Outra razão talvez seja a necessidade, típica
do narcisismo digital, de que todo mundo, o tempo todo, tome posição sobre a
rixa do momento. Posição política, por certo, mas também afetiva e existencial.
Mesmo que não se compreenda com clareza as questões envolvidas na querela nem a
cadeia de consequências que decorrerá do modo ela como for resolvida. Dizer
"não sou capaz de opinar" é comportamento socialmente inaceitável.
Por fim, não se inflama uma discussão sem um
bom combustível. No caso deste conflito, os depósitos de racismo antissemita e
islamofóbico são um reservatório imenso de símbolos e afetos. Com esses
recursos à mão, argumentos para justificar preferências mais uma vez se provam
dispensáveis.
Afinal, se não sabe por que razão se odeia
uns ou outros, não é preciso buscar razões.
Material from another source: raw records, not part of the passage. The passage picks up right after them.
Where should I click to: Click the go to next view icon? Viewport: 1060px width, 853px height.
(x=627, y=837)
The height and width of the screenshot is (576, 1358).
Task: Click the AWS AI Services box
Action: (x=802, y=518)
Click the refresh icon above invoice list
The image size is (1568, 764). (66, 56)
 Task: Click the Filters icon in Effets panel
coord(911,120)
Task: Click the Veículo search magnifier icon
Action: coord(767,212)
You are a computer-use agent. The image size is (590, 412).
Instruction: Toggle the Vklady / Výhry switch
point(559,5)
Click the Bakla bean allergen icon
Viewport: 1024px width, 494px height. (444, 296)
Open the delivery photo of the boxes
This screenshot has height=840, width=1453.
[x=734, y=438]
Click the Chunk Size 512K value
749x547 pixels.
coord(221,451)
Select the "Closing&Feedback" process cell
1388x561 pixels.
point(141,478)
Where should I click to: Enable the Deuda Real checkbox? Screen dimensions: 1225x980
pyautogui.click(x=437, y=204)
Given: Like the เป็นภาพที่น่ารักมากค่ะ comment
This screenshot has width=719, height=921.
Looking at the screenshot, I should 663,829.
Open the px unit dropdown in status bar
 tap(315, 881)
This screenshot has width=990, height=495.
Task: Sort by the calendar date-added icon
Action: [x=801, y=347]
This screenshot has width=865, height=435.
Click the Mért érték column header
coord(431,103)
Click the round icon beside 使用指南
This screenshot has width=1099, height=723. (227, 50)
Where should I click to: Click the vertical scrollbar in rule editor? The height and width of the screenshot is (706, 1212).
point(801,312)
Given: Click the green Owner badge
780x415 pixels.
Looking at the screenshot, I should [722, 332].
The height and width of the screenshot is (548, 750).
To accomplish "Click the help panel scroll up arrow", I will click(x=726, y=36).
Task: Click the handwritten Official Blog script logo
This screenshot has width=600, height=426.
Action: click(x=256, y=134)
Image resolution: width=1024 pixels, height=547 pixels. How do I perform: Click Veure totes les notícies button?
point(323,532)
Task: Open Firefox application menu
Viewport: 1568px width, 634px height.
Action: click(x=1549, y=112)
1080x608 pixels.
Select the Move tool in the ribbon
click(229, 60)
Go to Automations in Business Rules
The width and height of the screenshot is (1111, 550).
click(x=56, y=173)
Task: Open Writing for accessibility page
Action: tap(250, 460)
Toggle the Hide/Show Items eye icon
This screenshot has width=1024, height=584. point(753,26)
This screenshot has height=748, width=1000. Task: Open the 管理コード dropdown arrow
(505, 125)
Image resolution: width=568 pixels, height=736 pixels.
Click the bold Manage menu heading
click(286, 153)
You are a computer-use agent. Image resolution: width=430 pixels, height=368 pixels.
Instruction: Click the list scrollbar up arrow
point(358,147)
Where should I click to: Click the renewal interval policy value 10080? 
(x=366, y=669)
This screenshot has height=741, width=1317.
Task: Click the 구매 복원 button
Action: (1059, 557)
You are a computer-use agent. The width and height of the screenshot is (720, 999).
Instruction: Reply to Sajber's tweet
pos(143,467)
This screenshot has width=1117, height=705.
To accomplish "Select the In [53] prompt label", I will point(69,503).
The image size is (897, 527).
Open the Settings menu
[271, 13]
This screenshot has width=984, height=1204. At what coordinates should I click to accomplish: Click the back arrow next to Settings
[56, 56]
Basta odiá-los pelo que são.
*Professor titular da UFBA (Universidade
Federal da Bahia) e autor de "Crônica de uma Tragédia Anunciada"
Um comentário:
Sensato, mas muito acima da média das colunas do jornalismo brasileiro, que tentam pelas vias mais tortuosas apoiar os ataques do ESTADO TERRORISTA de Israel aos civis palestinos e apoiam igualmente a cumplicidade criminosa a eles fornecida pelos EUA e pela maior parte dos governos europeus, com destaque para o asqueroso primeiro-ministro alemão.